Tharp, Clayton Boddy's niece, also has taken a keen interest in the event. She said the wire services picked up the stories on the incident from the New Mexico papers, and she has collected clippings that mention her uncle from newspapers all over the country. She agreed with her cousin Ron Boddy that her uncle didn't consider the appearance of the strange objects to be an alien visitation.

"He seemed to think it wasn't something from another planet — that it was a military deal," she said.

What to make of all this?

The quality and quantity of the information surrounding the Farmington UFO event has always impressed Marler. He said the accounts of the witnesses who were quoted in The Daily Times were remarkably consistent, and when those people talked about their memories of that day years later, their stories did not change.

"I'm really struck by the sincerity and honesty of the people I interviewed," he said. "They're not saying they saw flying saucers, but they saw something."

That separates them from the principals in other UFO stories he has investigated, many of whom are not nearly as credible.

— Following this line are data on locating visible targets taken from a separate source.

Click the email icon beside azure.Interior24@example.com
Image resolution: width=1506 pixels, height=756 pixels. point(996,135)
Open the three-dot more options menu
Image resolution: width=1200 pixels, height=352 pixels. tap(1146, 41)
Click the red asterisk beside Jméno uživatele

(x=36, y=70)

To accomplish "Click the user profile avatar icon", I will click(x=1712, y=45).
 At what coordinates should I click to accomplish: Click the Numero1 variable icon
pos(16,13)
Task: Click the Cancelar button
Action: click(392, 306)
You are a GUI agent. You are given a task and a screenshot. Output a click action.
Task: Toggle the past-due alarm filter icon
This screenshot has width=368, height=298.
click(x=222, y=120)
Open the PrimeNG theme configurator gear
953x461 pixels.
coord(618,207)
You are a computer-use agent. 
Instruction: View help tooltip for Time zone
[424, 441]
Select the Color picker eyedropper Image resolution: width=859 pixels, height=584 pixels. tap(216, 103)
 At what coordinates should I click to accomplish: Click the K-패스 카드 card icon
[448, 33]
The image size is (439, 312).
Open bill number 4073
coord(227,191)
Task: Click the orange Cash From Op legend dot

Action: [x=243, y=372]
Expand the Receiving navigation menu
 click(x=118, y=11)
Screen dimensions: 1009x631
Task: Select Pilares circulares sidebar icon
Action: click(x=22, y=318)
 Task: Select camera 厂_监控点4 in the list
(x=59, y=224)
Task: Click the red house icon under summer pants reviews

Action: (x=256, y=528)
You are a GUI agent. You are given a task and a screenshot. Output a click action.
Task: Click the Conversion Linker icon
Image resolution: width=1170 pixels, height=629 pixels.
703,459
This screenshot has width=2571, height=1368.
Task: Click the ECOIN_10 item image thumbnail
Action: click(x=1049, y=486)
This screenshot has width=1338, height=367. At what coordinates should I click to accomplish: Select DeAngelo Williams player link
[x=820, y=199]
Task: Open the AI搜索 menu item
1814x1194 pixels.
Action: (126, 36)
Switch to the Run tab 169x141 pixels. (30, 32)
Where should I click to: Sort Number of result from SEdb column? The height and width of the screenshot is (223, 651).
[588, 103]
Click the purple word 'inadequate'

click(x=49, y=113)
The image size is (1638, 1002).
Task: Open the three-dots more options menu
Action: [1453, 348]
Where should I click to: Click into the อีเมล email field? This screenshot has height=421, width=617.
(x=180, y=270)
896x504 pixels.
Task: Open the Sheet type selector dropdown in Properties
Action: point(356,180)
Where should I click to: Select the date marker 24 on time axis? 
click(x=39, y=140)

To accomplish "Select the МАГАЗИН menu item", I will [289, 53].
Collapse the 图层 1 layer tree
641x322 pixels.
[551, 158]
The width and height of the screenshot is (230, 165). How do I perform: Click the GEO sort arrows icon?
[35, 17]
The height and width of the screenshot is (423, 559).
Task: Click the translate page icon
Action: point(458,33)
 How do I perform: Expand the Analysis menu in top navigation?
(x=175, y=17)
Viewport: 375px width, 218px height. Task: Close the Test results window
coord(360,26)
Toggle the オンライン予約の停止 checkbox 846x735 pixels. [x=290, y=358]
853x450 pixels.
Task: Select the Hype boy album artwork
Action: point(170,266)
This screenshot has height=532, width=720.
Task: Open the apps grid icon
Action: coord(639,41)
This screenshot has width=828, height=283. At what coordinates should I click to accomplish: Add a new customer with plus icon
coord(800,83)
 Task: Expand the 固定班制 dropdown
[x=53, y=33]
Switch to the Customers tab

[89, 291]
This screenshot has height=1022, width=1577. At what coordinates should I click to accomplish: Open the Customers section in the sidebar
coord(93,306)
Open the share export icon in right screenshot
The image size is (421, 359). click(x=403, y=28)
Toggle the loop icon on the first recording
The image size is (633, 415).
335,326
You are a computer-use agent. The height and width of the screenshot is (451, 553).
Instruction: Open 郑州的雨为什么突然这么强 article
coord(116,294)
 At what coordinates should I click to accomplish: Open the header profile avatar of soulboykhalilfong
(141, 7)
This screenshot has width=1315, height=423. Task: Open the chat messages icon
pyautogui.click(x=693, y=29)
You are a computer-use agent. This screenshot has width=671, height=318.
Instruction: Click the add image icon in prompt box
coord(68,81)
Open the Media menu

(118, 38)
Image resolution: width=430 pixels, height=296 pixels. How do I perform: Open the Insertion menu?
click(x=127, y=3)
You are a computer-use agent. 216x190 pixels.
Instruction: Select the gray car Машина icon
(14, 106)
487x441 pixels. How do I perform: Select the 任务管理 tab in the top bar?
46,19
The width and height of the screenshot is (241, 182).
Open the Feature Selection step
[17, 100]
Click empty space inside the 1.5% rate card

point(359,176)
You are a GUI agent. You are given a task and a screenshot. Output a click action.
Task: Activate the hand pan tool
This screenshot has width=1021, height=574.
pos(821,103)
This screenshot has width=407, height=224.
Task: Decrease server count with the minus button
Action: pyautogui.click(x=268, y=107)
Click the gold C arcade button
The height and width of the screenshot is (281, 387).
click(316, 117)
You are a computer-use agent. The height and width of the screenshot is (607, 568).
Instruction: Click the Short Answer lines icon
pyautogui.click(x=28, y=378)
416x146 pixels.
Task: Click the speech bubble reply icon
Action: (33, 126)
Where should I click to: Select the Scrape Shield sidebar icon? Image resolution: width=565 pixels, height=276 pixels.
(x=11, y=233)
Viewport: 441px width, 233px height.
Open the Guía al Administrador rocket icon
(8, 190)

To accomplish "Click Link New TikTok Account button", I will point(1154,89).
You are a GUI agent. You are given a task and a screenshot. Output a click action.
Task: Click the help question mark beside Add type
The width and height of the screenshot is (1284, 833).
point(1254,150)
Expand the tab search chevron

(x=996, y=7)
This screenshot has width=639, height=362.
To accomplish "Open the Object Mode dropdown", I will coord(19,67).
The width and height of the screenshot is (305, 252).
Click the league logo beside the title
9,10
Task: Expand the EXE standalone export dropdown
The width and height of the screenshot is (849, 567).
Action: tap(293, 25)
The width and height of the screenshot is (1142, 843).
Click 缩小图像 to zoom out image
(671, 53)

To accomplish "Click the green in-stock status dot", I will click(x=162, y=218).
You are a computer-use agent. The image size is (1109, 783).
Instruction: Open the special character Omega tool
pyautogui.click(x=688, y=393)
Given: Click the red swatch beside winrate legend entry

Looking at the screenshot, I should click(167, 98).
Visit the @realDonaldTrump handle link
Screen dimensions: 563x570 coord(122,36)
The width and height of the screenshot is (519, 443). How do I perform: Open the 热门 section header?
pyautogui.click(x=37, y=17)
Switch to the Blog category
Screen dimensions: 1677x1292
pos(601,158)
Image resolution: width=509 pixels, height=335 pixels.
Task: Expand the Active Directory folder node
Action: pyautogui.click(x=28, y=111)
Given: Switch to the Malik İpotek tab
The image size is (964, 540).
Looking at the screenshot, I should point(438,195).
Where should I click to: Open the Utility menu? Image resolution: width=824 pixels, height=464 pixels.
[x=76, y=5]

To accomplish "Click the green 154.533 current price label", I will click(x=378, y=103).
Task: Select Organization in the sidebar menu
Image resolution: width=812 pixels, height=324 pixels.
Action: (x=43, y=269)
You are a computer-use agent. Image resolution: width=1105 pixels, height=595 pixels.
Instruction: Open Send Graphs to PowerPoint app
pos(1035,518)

"It really smacks of realism," he said, adding that the children of the witnesses he has spoken to unfailingly recall their parents as grounded, level-headed people who weren't looking for attention.

He also notes that an account of a UFO sighting occurred that day in Tucumcari, an event reported in the March 18, 1950 edition of the Tucumcari Daily News, and an Air Force captain and two technical sergeants at Kirtland Air Force Base in Albuquerque reported seeing three strange objects in the sky that afternoon.

Marler also has collected newspaper accounts of UFO sightings from that time period not just across New Mexico, but all over Texas and well into Mexico.

His website explains that, after an official investigation, a government official responded to the public curiosity over the event by claiming the objects that people had seen were the remnants of a ruptured, high-altitude U.S. Navy Skyhook balloon. Marler, who has presented several lectures on his findings, flatly dismisses that theory, explaining that it might have been plausible for one day of UFO sightings, but not three. He also points to research that shows there were no documented Skyhook balloon launches around that time frame.

Given the technological limitations or that era, no photos or film footage of the Farmington incident are known to exist. Marler points out that if such an event were to happen now, there likely would be an abundance of such material. But he takes the mass UFO sighting here much more seriously than he does many other events he has investigated and said he is not sure why it hasn't gotten the attention he thinks it deserves.

He said the Farmington incident is well known in UFO researcher stories, but he acknowledged it is not nearly as well known as the Roswell incident or even the alleged crash of a UFO outside Aztec in 1947 — an event commemorated through an annual mountain bike race and etched in local pop culture.

Through his research, Marler said he has tried to eliminate various possible explanations for what happened in Farmington in the spring of 1950.

"When you eliminate those prosaic explanations, it's like checking off a list," he said. "What you're left with is an unknown. But unknown does not equal extraterrestrial."

The question of why the Farmington incident never captured the public's imagination the way Roswell did is a riddle to Marler and some others interviewed for this story. He gives some credence to the idea that Farmington is a very conventional town and perhaps has collectively downplayed the incident for fear of being labeled the same way Roswell has been.

But Tharp doesn't see it that way.

"I would disagree with that," she said. "Roswell is just as conservative as Farmington. There were so few people in 1950 who lived here. … Maybe it just kind of went by the wayside."

Wood agrees that Farmington is a conservative place that likely would bristle at being associated with little green men. But mostly, he thinks folks here have just decided to leave the incident behind.

"It's just like so many other things," he said. "Just like coronavirus — they'll talk about it for a year, then move on. … We have other things to worry about."